Work to be completed ▸
Each line below from the one containing "The width and height of the screenshot is (734, 599)." through the one containing "The height and width of the screenshot is (487, 975)." should be output exactly as it stands, and no other line should appear.

Material for the task ▸

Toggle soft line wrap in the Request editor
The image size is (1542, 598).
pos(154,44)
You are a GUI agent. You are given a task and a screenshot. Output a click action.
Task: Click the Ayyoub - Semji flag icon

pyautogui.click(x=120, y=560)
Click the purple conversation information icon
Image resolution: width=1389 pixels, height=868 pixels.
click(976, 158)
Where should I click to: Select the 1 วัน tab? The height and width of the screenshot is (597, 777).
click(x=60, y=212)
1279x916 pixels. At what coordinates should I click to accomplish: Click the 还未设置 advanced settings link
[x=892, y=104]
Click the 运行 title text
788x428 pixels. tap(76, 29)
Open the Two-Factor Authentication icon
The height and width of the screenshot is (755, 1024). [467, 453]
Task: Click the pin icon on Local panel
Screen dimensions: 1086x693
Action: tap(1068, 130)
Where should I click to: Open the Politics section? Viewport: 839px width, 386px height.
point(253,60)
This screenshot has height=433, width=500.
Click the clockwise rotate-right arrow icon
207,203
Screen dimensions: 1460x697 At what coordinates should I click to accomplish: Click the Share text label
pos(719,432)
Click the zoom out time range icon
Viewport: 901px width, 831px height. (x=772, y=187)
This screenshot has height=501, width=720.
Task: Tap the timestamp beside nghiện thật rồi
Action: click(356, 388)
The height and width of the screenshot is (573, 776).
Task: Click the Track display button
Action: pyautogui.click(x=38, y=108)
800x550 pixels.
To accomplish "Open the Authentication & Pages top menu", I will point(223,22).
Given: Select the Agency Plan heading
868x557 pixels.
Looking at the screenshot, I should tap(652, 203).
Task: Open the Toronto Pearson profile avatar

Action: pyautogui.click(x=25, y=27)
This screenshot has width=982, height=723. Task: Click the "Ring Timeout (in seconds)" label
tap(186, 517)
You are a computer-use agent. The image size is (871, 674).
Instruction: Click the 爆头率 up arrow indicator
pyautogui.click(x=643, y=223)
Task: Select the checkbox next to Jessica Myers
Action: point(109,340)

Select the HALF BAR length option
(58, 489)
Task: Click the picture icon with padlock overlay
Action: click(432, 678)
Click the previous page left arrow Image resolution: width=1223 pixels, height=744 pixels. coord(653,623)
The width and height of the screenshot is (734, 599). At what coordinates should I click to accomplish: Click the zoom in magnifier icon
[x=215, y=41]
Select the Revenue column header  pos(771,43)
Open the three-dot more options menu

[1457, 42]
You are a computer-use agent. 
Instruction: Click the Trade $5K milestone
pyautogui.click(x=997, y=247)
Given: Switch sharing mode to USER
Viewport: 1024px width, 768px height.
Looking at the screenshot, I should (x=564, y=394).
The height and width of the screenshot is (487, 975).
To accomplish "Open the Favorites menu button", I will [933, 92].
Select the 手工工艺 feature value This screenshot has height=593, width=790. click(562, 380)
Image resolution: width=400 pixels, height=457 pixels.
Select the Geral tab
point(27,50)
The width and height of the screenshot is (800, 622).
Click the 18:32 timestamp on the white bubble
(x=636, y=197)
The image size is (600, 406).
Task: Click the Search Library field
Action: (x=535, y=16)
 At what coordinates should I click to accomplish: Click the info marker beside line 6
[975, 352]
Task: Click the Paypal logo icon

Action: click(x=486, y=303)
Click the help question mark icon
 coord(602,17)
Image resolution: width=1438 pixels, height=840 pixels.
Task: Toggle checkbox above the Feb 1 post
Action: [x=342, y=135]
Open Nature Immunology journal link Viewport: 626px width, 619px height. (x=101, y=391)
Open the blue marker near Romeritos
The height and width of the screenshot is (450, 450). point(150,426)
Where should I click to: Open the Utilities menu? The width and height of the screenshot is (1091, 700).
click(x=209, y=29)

Worked solution ▸
The width and height of the screenshot is (734, 599). At what coordinates should I click to accomplish: Click the zoom in magnifier icon
[x=215, y=41]
Select the Revenue column header  pos(771,43)
Open the three-dot more options menu

[1457, 42]
You are a computer-use agent. 
Instruction: Click the Trade $5K milestone
pyautogui.click(x=997, y=247)
Given: Switch sharing mode to USER
Viewport: 1024px width, 768px height.
Looking at the screenshot, I should (x=564, y=394).
The height and width of the screenshot is (487, 975).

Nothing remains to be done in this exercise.